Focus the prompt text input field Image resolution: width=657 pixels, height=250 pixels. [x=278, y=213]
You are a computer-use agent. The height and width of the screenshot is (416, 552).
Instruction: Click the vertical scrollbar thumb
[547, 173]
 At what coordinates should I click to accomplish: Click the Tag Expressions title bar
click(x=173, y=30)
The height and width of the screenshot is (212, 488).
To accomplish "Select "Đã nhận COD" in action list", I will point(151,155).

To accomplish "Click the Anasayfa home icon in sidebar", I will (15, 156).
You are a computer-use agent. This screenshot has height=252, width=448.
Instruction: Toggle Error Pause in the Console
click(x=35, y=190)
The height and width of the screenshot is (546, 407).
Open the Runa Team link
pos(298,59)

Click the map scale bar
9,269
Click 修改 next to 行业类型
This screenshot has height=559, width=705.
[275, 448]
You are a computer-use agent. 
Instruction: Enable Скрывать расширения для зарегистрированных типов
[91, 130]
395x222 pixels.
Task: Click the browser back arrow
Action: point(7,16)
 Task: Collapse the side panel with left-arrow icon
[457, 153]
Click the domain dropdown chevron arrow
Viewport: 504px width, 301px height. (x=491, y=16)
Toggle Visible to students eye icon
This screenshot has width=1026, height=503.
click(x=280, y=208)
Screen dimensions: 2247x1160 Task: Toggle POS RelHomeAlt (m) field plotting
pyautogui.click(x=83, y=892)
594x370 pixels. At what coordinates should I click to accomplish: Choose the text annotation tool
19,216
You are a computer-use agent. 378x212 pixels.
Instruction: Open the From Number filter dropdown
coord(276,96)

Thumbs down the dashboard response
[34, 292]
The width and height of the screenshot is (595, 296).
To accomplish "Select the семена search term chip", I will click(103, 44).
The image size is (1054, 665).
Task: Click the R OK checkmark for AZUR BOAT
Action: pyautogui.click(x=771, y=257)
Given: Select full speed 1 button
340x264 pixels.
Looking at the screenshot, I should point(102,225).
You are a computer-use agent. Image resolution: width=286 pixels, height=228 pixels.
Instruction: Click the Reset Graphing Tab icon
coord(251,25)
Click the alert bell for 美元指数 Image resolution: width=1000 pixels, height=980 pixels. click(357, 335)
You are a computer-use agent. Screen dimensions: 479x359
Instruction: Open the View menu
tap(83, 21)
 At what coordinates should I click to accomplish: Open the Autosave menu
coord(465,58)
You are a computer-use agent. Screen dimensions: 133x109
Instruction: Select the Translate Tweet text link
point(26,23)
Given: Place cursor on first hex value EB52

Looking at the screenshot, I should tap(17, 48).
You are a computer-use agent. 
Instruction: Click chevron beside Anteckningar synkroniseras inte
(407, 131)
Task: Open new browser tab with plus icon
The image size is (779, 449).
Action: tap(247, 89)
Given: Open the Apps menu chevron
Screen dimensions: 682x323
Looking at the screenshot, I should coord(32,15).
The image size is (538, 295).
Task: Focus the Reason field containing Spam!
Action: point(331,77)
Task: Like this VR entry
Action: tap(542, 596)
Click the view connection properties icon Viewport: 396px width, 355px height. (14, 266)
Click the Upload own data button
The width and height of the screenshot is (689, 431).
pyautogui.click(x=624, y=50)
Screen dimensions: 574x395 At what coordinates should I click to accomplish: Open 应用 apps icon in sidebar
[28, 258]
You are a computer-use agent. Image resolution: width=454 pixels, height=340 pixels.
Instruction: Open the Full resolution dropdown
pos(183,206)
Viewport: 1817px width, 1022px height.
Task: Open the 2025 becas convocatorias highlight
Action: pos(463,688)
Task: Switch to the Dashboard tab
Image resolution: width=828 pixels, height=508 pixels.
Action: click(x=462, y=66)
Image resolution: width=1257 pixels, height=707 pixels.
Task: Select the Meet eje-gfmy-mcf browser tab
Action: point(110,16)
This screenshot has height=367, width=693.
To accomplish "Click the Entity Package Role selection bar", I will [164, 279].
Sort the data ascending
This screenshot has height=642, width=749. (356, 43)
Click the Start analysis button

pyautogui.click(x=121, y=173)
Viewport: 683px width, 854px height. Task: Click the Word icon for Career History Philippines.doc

### Required task
Convert the listing above, from the line containing "Task: Switch to the Dashboard tab" through the end of the listing, into a JSON list of strings with one string per line, omitting blank lines.

### Exercise answer
[
  "Task: Switch to the Dashboard tab",
  "Image resolution: width=828 pixels, height=508 pixels.",
  "Action: click(x=462, y=66)",
  "Image resolution: width=1257 pixels, height=707 pixels.",
  "Task: Select the Meet eje-gfmy-mcf browser tab",
  "Action: point(110,16)",
  "This screenshot has height=367, width=693.",
  "To accomplish \"Click the Entity Package Role selection bar\", I will [164, 279].",
  "Sort the data ascending",
  "This screenshot has height=642, width=749. (356, 43)",
  "Click the Start analysis button",
  "pyautogui.click(x=121, y=173)",
  "Viewport: 683px width, 854px height. Task: Click the Word icon for Career History Philippines.doc"
]